The Firdaws al-ḥikma (فردوس الحكمة), known in English as the Paradise of Wisdom, is a medical encyclopedia written by Ali ibn Sahl Rabban al-Tabari and completed around 850. It is one of the earliest Islamic medical encyclopedias, if not the earliest.

==Contents==
In total, the Firdaws al-ḥikma has 360 abwāb or chapters. The encyclopedia also has seven anwāʿ or parts covering a range of topics such as Aristotelianism; embryology; anatomy; dreams; psychology; nutrition; toxicology; cosmology; astronomy; and Indian medicine.

al-Tabari offers a remedy for each disease he describes; for instance, he suggests, quoting Galen, that colic may be cured with wolf feces.

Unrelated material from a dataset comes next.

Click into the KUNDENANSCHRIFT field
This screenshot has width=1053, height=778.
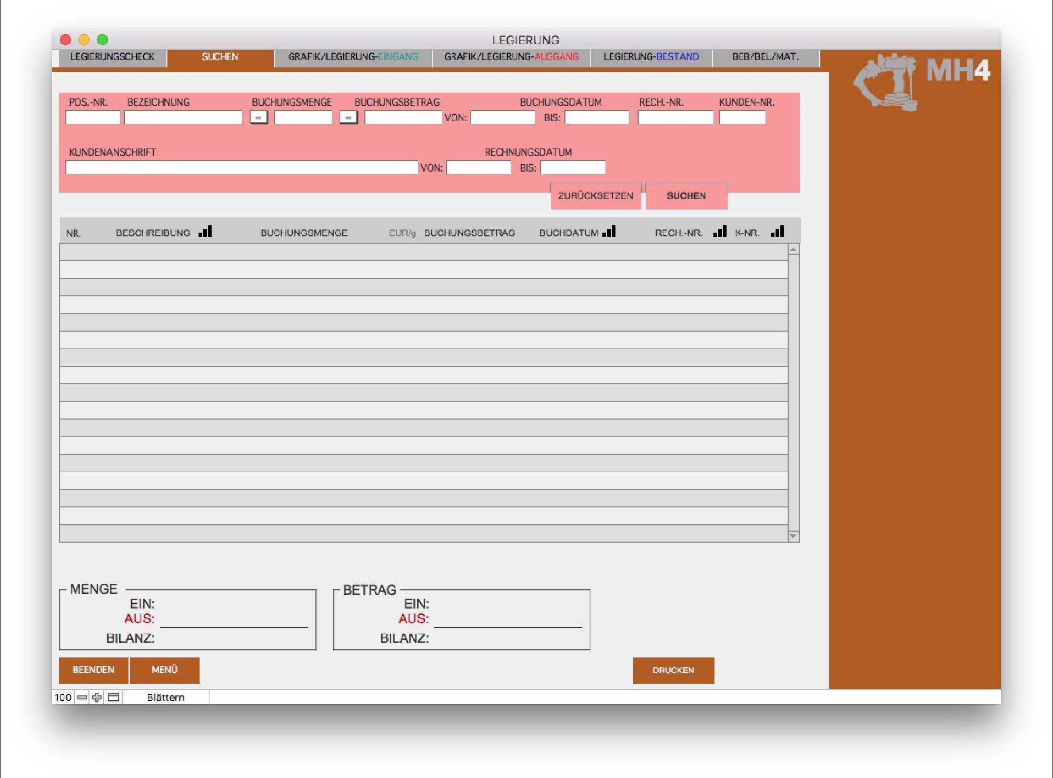[x=241, y=167]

Apart from Galen, al-Tabari extensively quotes other Greek authorities including Alexander of Aphrodisias; Archigenes; Aristotle; Democritus; Dioscorides; Hippocrates; Pythagoras; and Theophrastus. He also quotes several of his Arabic contemporaries.

Additionally, the Firdaws is replete with al-Tabari's personal accounts of "peculiar phenomena" like a monkey-like man who "coveted the coitus just like monkeys do", a fire bolt that destroyed a Zoroastrian temple, and a stone "that provokes abortion".

==Publication history==
Completed by Tabaristan-based physician Ali ibn Sahl Rabban al-Tabari around 850 and dedicated to Abbasid Caliph al-Mutawakkil, the work is believed to be the "first all-inclusive medical compendium" and one of the earliest Islamic medical encyclopedias, if not the earliest. According to University of Birmingham professor David Thomas, it became "a foundation text for medical practitioners in the Islamic world." Al-Tabari later translated his work, which also included information and advice on medical ethics, into Syriac language.

British Iranologist Edward G. Browne died in 1923, while editing and translating the encyclopedia; the project was subsequently completed and published by Browne's protege Muhammad Zubair Siddiqi in 1928.